And that leads to the other, infuriating gripe: being told, many times, that I was a perpetuator of Jewish death because I wanted to stop speaking Yiddish... I was four years old when this happened, and it was the refrain of my childhood. In my mid 30s my uncle was still bringing it up. But at least my infant rebellion seemed to spare my younger brothers that particular experience of feeling completely different from everybody they knew... They never went to school worried they couldn't communicate with the other students, and let's face it, my English is clearly a little weird even now...
But there was the simple problem that I was.... different... quite different... and the differences were only becoming more pronounced as I grew.
I've always wondered if half my brain was wired in Yiddish, and when I made an effort to forget most of my Yiddish, I lost my organizational ability, time management, fine motor coordination, logical thinking, ability to plan ahead, and the ability to get through any activity at all without bodily tics. God already knew the filth I was and was punishing me when I was four...
I'm not going to go through 'deh meiceh' again: the brilliant kid (illui) who woke up one day, found out he was an idiot, humiliated for it by teachers and students both, went crazy from the disgrace, became a violent maniac in his early teen years, lives forever with shameful flashbacks to misdeeds every day, misdeeds doctors think never happened (but God knows better, doesn't he?...), and sentenced to a life imprisonment within humiliating limitations which nobody ever believes until they see them, and rather than react with compassion, they inevitably go as batty as he when they have to deal with his limitations which half of them think he's faking.
And I'm not going to go through 'deh andereh meiceh' again, about getting manipulated and lied to by a guidance counselor into going to a school for 'character education' that was a cult. Stuck for three years in a place that demanded as much access to your thoughts as any angry god on punishments of daily physical torture and public humiliation, during which the pressure mounted in the mind of this once insufferable teen atheist until delusions of God's personal interference in every decision of his life began; delusions which have been described by professionals as everything from extreme "Pure O" (obsession) to Schizotypal Personality Disorder, obsessions to which he can still only pay fealty at every moment, even as he types.
And in all these confessional essays, I have never truly set to paper the nature of these delusional obsessions, and I still find it much too painful to set them down this time in anything but outline, but suffice to say, when Shalom Auslander described his own thought processes of dealing with a perpetually pissed off deity, I realized how common my experience is - just like my experience of Yiddish, it's only atypical for non-fanatics.

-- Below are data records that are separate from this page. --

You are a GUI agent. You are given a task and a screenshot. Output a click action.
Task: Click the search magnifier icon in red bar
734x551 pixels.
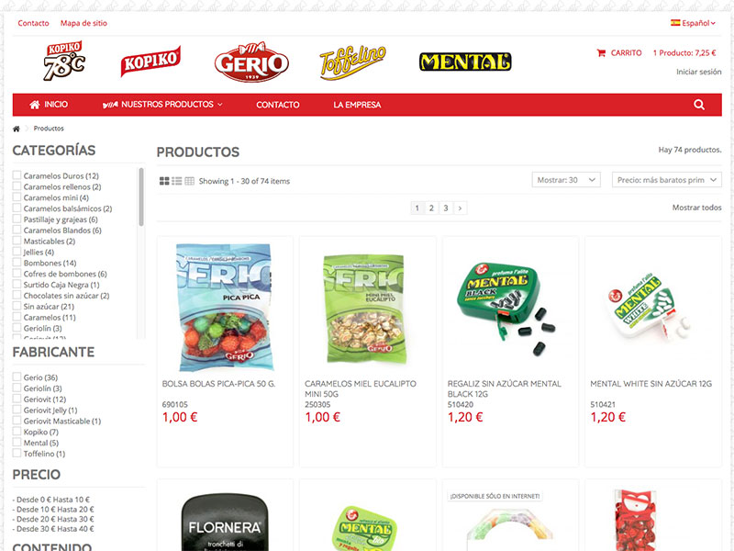coord(699,105)
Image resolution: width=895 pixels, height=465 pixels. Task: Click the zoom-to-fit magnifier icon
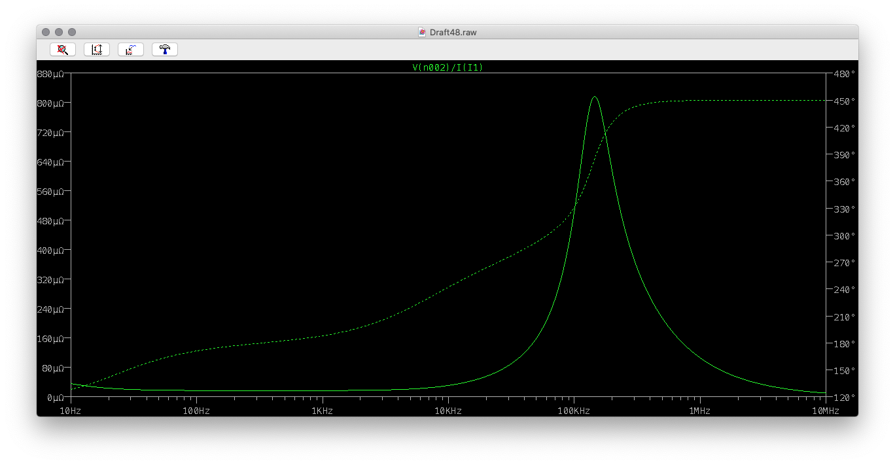[x=63, y=50]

I have rarely ever made a decision in my adult life that was truly my own. Every decision I make is affected by a labyrinthine system of weighing consequences of my chances of punishment through numerology, color scheme, the direction of traffic and wind, the things I hear people say in the street or on televsion, the texture of nearby inanimate objects and their holes and cracks, and the various tics I allow myself to perform... Much of this has been worked up in a system I could easily write out. I'm amazed I have any mental space left over to write anything else...

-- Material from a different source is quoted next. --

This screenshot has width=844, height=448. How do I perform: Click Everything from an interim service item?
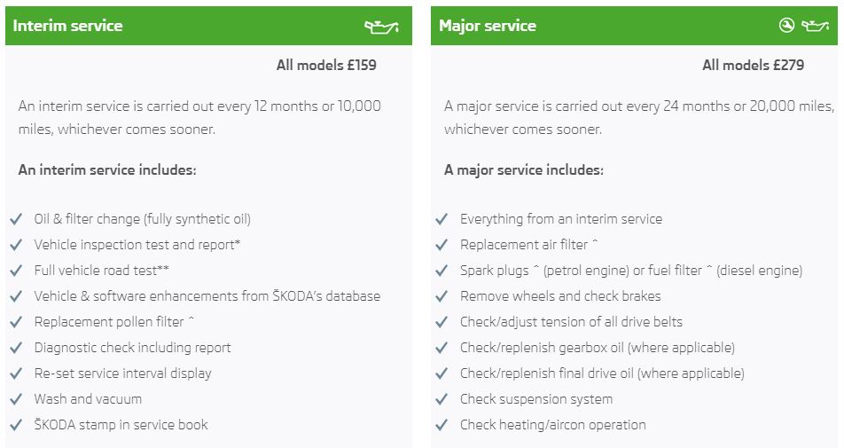click(x=561, y=219)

The chance for a decent life was over for me so early. I was a screwup and a rebel before I even had a chance to deliberately screw up. All I ever wanted was to be the 'nice Jewish boy' nobody ever thought I was, prizing the approval of the very types of people who have never, will never, grant it.
I seem to have emerged as fully formed as Athena. Fully adult as a toddler, yet unable to grow up at any age. It's the ultimate cosmic joke: the nice and smart Jewish boy who's a cross to bear and can be neither smart nor nice. Who could undergo that and not see the hand of a vengeful god? And so I grew convinced that all through those early years of humiliation, God was biding his time, waiting to see if Evan Tucker would ever be the 'Nice Jewish Boy' again, and when that clearly wasn't the direction I was trending, He issued His eternal punishment, His lifelong voice in my head, commanding me atonement at every minute of every day until death and well beyond.
I was so far gone by high school that I never even got my opportunity to rebel against the types of people from whom rebellion is so amply deserved, and I confess, to this day I feel incredibly cheated. I ended up at a second high school where the vast majority had rebelled too much, and here I was grouped with them, bullied by them, but never experiencing the highs they experienced before encountering that school's lows. I never got my chance to figure out if I was truly a theater kid, mathlete, band dork, gamer, emo or stoner. I never had my chance to drive drunk with a group of friends into a Denny's parking lot at 4 in the morning, have awkward teen sex with a pimply girl wearing an inch and a half of caked foundation, smoke cigarettes in a public school bathroom with kids who beat me up last week, or figure out what the big deal was about Blink 182. And of course, as a teen, the only love a kid like me ever experienced was unrequited.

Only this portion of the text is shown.